From: Hongtao Liu <crazylht@gmail.com>
To: "Richard Biener" <richard.guenther@gmail.com>,
"Martin Liška" <mliska@suse.cz>
Cc: gcc-patches@gcc.gnu.org, hongtao.liu@intel.com,
"Cui,Lili" <lili.cui@intel.com>
Subject: Re: [PATCH] ix86: Suggest unroll factor for loop vectorization
Date: Tue, 25 Oct 2022 13:49:27 +0800 [thread overview]
Message-ID: <CAMZc-bxuN27fbPRFU9X253ZUJ_Km4POb6q-583XgSixcD7LNZA@mail.gmail.com> (raw)
In-Reply-To: <20221024024604.18324-1-lili.cui@intel.com>
Any comments?
On Mon, Oct 24, 2022 at 10:46 AM Cui,Lili via Gcc-patches
<gcc-patches@gcc.gnu.org> wrote:
>
> Hi Hongtao,
>
> This patch introduces function finish_cost and
> determine_suggested_unroll_factor for x86 backend, to make it be
> able to suggest the unroll factor for a given loop being vectorized.
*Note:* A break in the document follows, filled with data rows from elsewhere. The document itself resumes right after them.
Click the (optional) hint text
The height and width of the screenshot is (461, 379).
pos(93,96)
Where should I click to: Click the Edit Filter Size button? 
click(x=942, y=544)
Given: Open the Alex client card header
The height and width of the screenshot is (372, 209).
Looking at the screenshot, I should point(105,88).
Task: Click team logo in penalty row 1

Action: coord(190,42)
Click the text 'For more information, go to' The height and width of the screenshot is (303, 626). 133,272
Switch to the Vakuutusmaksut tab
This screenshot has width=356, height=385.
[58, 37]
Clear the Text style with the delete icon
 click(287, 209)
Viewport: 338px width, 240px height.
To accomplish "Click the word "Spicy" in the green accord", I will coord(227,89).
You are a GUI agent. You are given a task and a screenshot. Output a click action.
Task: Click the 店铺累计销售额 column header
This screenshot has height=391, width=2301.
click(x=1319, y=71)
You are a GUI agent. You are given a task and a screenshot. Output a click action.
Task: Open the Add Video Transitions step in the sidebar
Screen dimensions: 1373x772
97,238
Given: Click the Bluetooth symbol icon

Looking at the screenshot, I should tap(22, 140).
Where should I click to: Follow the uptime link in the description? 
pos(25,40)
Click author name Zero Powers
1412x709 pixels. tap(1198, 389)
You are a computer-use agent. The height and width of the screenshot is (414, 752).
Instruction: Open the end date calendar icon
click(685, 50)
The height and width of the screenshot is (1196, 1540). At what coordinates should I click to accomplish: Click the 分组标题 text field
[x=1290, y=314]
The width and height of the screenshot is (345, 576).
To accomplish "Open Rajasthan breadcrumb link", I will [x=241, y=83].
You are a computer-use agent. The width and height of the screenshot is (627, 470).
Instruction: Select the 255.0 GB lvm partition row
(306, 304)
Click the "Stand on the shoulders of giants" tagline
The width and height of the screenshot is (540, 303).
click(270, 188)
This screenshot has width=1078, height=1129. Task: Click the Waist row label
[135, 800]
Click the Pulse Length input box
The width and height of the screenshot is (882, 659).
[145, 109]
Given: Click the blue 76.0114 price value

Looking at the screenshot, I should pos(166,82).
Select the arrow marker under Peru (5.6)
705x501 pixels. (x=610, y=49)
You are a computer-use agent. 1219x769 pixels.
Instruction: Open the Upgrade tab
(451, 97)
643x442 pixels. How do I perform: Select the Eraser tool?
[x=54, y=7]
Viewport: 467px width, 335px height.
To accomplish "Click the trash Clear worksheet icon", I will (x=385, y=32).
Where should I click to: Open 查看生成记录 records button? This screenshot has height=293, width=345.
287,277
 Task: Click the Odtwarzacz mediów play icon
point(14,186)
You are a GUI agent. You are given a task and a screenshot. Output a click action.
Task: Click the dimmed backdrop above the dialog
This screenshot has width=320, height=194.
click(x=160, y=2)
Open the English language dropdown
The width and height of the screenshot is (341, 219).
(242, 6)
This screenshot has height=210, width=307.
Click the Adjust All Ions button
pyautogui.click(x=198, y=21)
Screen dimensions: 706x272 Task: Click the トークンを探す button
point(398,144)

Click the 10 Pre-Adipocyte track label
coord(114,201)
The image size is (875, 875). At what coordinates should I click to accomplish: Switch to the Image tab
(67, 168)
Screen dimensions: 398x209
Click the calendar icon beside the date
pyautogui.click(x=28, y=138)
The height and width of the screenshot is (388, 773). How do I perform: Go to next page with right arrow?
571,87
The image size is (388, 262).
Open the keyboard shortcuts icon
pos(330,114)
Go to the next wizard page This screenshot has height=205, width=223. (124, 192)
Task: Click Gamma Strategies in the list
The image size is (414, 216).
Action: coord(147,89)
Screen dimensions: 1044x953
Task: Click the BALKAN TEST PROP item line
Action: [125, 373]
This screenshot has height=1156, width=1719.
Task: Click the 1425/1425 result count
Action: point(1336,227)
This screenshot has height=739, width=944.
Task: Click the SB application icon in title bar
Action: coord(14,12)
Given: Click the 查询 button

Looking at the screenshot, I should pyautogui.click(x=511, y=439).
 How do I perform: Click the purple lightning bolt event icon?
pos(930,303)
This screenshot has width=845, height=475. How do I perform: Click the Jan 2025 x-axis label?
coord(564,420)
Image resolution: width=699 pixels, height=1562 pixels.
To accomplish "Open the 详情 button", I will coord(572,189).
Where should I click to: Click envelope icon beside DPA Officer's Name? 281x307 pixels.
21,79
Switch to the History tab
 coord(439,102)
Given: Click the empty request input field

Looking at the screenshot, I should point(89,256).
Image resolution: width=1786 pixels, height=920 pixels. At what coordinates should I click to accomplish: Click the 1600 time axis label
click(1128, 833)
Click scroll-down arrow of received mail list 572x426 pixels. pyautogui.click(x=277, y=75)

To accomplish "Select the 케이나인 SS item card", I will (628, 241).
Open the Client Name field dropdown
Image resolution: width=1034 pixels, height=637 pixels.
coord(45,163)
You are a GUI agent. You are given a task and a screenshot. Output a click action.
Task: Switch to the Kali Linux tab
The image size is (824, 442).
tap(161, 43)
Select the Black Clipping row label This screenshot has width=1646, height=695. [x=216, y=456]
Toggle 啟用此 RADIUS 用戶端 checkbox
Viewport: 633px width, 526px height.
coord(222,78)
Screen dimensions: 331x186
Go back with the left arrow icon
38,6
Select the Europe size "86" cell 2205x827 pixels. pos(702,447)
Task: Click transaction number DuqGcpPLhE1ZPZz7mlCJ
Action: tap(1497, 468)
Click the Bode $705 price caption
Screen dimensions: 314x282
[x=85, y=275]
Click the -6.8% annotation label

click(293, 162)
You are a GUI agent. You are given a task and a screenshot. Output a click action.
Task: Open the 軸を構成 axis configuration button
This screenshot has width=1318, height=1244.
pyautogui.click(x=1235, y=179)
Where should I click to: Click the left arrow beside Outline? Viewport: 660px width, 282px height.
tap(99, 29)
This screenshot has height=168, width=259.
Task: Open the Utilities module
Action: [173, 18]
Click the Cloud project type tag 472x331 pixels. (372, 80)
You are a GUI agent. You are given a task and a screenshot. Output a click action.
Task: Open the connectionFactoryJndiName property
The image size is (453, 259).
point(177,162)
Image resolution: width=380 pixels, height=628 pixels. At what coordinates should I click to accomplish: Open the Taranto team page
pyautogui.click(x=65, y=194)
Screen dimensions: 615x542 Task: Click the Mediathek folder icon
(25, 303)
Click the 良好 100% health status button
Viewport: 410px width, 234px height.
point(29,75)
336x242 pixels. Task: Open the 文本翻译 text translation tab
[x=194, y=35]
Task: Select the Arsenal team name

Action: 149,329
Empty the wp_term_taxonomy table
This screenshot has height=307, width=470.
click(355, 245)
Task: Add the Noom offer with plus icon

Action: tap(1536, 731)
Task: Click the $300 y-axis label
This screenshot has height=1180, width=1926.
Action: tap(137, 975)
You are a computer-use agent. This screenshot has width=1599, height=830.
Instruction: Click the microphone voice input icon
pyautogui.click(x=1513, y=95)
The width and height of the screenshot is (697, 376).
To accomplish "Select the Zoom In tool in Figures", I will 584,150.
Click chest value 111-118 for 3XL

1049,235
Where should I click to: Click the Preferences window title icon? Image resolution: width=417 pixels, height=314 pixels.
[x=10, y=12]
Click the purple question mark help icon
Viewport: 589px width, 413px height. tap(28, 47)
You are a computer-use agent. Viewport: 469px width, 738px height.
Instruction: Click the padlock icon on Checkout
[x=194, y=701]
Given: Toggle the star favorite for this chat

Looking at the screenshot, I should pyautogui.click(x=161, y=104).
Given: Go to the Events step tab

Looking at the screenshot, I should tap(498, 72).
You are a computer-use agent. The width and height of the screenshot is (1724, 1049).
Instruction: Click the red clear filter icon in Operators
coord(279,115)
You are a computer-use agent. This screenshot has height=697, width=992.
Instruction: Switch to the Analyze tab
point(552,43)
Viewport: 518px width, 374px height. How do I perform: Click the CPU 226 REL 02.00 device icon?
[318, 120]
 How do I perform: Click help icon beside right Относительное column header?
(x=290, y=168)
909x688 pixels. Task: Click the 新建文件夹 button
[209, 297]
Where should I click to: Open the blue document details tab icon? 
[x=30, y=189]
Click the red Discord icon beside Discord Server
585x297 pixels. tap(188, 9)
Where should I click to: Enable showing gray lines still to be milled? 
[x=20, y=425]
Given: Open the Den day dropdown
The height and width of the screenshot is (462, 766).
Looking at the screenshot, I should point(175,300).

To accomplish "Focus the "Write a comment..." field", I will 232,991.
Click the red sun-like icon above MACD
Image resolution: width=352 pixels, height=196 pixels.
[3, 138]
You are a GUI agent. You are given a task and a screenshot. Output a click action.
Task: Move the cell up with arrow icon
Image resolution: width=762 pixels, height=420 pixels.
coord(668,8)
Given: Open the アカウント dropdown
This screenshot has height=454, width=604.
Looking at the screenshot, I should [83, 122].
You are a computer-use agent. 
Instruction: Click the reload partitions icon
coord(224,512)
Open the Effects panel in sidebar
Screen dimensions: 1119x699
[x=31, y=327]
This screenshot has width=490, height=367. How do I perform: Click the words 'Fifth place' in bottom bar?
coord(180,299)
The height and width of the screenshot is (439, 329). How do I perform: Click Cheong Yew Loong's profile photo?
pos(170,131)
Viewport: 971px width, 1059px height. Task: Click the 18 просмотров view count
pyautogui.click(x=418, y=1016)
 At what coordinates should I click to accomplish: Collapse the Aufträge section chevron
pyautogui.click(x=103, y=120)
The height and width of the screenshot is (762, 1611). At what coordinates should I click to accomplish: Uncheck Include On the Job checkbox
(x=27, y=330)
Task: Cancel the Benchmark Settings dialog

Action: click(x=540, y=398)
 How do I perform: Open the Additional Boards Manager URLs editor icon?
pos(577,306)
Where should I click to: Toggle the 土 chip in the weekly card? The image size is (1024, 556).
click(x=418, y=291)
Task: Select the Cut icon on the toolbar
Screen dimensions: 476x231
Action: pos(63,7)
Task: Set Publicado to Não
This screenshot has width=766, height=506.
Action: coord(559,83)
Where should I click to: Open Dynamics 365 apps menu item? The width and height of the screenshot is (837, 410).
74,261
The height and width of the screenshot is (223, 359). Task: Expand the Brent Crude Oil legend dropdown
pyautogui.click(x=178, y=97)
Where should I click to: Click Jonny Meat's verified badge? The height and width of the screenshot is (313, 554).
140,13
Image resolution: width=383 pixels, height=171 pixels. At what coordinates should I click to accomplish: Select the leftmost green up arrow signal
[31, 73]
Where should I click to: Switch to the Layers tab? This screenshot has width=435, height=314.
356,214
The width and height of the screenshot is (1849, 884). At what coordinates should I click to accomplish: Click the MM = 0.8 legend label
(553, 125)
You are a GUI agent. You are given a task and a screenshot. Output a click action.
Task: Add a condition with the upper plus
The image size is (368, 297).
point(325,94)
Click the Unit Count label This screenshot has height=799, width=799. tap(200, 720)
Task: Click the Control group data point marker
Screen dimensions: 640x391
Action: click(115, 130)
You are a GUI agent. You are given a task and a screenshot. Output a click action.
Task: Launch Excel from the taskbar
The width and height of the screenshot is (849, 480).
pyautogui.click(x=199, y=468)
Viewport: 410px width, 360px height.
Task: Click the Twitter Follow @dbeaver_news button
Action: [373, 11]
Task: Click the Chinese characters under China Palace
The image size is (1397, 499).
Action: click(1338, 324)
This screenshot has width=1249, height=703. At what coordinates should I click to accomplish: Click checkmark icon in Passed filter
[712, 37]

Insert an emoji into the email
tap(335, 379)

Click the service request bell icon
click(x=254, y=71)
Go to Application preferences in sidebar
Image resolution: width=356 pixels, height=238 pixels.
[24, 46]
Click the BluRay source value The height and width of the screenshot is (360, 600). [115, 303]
> Referring to aarch64, RS6000 backends and basing on the analysis on
> SPEC2017 performance evaluation results.
>
> Successfully bootstrapped & regrtested on x86_64-pc-linux-gnu.
>
> OK for trunk?
>
>
>
> With this patch, SPEC2017 performance evaluation results on
> ICX/CLX/ADL/Znver3 are listed below:
>
> For single copy:
> - ICX: 549.fotonik3d_r +6.2%, the others are neutral
> - CLX: 549.fotonik3d_r +1.9%, the others are neutral
> - ADL: 549.fotonik3d_r +4.5%, the others are neutral
> - Znver3: 549.fotonik3d_r +4.8%, the others are neutral
>
> For multi-copy:
> - ADL: 549.fotonik3d_r +2.7%, the others are neutral
>
> gcc/ChangeLog:
>
> * config/i386/i386.cc (class ix86_vector_costs): Add new members
> m_nstmts, m_nloads m_nstores and determine_suggested_unroll_factor.
> (ix86_vector_costs::add_stmt_cost): Update for m_nstores, m_nloads
> and m_nstores.
> (ix86_vector_costs::determine_suggested_unroll_factor): New function.
> (ix86_vector_costs::finish_cost): Diito.
> * config/i386/i386.opt:(x86-vect-unroll-limit): New parameter.
> (x86-vect-unroll-min-ldst-threshold): Likewise.
> (x86-vect-unroll-max-loop-size): Likewise.
> * doc/invoke.texi: Document new parameter.
>
> gcc/testsuite/ChangeLog:
>
> * gcc.target/i386/cond_op_maxmin_b-1.c: Add -fno-unroll-loops.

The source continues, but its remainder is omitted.